Wednesday, October 6, 2010

Catchin' Up

Wow! It’s been a LONG time since I’ve journaled.

I guess no news is good news, right?

Leah is as fabulous as always, although she does have a runny nose and yells at me every time I try to clean her face.

My little “pumpkin head,” (as referred to by daddy) has started Occupational Therapy.

I LOVE Kristen, her therapist.

She is very knowledgeable, warm, and kind.

Leah likes her too, which is really all that matters.

The other day she taught me, “Oral Facilitation Techniques.”

Basically, she showed me how to stimulate her gums to “wake up” the receptors connecting the muscles and nerves in her mouth to her brain. This is supposed to help strengthen her oral motor skills.

Her speech therapist is doing something similar.

This girl is going to have the strongest mouth in Western New York by the time we’re done with her! Which I’m sure means trouble for us…

(If you’ve ever met a Sones’ kid, I’m sure you understand! :))

We are all working very hard to help Leah maintain her current “within normal limits” status of development.

And she is succeeding!

This month is Down Syndrome Awareness Month.

I have a lot of friends who are blogging, “31 for 21,” which means they are blogging every day this month with information about Down syndrome.

I tried to do it too, but since today is October 6th I’m sure you can see how well that went.

I see all of these other mom’s on Facebook happily sharing their little ones’ progress, pictures, and accomplishments. They are joyfully celebrating the gift of Down syndrome and the experiences they are having because of it.

There is true joy in Down syndrome.

It is an amazing diagnosis to witness.

It changes almost every way of thinking which you have ever had.

There is an indescribable peace with Down syndrome, which enters your life.

But on October 1, I did NOT want to celebrate it. I didn’t even want to think about it. I didn’t want to have to know that Down Syndrome Awareness Month even existed.

I was asked once if there was a surgery or medicine that could “cure” Leah, would I do it.

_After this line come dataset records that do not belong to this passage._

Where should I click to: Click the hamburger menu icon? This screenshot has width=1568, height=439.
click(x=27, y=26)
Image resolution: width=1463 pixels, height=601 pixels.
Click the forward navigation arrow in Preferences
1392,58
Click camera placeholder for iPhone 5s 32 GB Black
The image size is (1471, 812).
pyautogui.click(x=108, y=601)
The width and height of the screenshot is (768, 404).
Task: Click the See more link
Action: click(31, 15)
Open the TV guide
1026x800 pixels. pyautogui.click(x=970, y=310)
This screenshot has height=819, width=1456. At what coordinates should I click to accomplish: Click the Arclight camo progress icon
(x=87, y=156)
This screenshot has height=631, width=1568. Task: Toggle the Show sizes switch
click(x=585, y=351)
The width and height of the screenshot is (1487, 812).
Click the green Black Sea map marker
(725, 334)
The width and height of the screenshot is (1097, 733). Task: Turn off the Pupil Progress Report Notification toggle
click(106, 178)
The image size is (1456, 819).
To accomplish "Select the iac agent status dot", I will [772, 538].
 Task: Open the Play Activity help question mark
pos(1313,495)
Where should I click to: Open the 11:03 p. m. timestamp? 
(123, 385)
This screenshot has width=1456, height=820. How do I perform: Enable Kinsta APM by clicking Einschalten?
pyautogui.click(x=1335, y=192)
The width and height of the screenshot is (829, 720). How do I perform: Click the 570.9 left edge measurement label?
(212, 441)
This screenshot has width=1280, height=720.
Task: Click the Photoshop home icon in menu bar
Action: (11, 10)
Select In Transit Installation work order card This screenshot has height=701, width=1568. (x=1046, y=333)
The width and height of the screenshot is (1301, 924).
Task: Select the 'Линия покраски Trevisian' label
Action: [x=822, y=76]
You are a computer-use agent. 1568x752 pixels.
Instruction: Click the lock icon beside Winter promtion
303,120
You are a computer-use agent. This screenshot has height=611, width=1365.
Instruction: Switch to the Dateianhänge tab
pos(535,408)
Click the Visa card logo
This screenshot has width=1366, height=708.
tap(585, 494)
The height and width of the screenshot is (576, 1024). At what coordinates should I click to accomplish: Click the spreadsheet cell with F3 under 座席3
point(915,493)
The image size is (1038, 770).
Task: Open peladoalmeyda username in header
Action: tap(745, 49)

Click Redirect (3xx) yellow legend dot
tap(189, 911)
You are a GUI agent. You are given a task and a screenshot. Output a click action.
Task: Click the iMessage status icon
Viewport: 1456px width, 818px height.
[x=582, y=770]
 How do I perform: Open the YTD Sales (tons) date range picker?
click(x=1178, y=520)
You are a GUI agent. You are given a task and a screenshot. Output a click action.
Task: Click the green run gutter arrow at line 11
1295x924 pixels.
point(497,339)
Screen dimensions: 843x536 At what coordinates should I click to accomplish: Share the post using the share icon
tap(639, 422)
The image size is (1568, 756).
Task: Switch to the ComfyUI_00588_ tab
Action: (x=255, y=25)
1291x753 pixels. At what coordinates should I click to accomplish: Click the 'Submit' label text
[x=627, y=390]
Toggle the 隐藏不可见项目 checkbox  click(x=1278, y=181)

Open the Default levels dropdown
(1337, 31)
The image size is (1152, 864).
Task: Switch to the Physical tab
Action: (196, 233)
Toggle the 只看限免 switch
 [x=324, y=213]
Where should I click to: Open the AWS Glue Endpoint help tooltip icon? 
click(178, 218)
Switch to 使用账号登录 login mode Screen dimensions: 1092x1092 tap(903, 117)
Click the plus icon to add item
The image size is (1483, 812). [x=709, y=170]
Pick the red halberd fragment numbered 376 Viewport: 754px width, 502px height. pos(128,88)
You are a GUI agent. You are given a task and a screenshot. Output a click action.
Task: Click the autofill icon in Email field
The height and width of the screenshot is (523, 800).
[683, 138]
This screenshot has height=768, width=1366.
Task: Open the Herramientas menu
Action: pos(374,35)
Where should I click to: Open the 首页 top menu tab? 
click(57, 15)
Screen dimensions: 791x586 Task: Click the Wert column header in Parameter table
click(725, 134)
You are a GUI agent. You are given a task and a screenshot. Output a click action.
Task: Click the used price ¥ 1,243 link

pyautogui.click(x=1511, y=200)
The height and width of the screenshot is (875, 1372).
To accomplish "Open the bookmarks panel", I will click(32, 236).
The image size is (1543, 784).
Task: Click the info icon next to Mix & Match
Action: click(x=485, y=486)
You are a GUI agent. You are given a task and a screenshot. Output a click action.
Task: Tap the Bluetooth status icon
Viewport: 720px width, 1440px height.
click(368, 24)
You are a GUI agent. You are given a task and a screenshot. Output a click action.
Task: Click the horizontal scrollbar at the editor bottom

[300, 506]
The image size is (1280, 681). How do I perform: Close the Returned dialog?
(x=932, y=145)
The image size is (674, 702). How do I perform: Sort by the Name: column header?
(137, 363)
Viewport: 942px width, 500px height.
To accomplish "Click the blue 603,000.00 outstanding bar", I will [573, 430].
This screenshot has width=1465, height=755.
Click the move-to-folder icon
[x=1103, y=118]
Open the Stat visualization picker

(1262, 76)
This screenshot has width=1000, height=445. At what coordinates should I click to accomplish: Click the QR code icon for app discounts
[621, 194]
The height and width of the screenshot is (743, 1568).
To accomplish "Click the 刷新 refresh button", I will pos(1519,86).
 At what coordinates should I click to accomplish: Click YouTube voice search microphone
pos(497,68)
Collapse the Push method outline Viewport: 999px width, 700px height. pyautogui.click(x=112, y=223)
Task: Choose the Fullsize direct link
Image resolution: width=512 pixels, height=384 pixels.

I definitely don’t want to change Leah. She is everything anyone could ask for in a child. But if there was a surgery or medicine which could make her life a little easier would I do it?

I could’ve just treated her ear infections with antibiotics instead of requesting her ENT to surgically place tubes in them.

I could’ve kept treating her Hirschsprung’s disease with irrigation and dilation, but I opted for the surgery which would “fix” it.

I know these are pretty silly examples.

What parent would choose otherwise, really?

But would I change her Down syndrome?

I don’t know.

She is one of the love’s of my life.

I don’t want to change her or that.

She teaches me so much.

Ok, so maybe I would change the side-effects of Down syndrome, but I would not make any decision which would change HER.

But eliminating those side-effects would change HER, wouldn’t it?

So would I do it?

I’m pretty happy I don’t have to make that decision because I kinda like her, just the way she is.

The other day I was getting dressed and I said to Steven, “Do I look like a retar…”



Steven said, “OOOOOH I’m tellin’ Leah.”

Retard was one of those words I used to say as often as I said the word The.

I never meant to associate retard with Down syndrome. To me, it was just a word used to explain something not-so-great.

Now, the word means SO much more and I can’t believe I friggen said it. My heart dropped in that second and I was very ashamed.

I tried to justify it as, “just a word.”

But I know better.

It has shown me that sometimes people speak before they think though. And if I, as a mother who is in awe and admiration of my “retard,” can say it by the slip of a tongue, anyone can.

I need to remember that, the next time I am offended when someone else uses it, and kindly respond, without letting my feelings get hurt.

But I HAVE to respond.

Because of my ignorance of the word before, it became a habitual word in my vocabulary. I don’t know how many people I hurt by saying it. I wish I knew before, what I know now because maybe now my heart wouldn’t be so sad by my own mistake.

It is strange how one simple word can stab you so easily.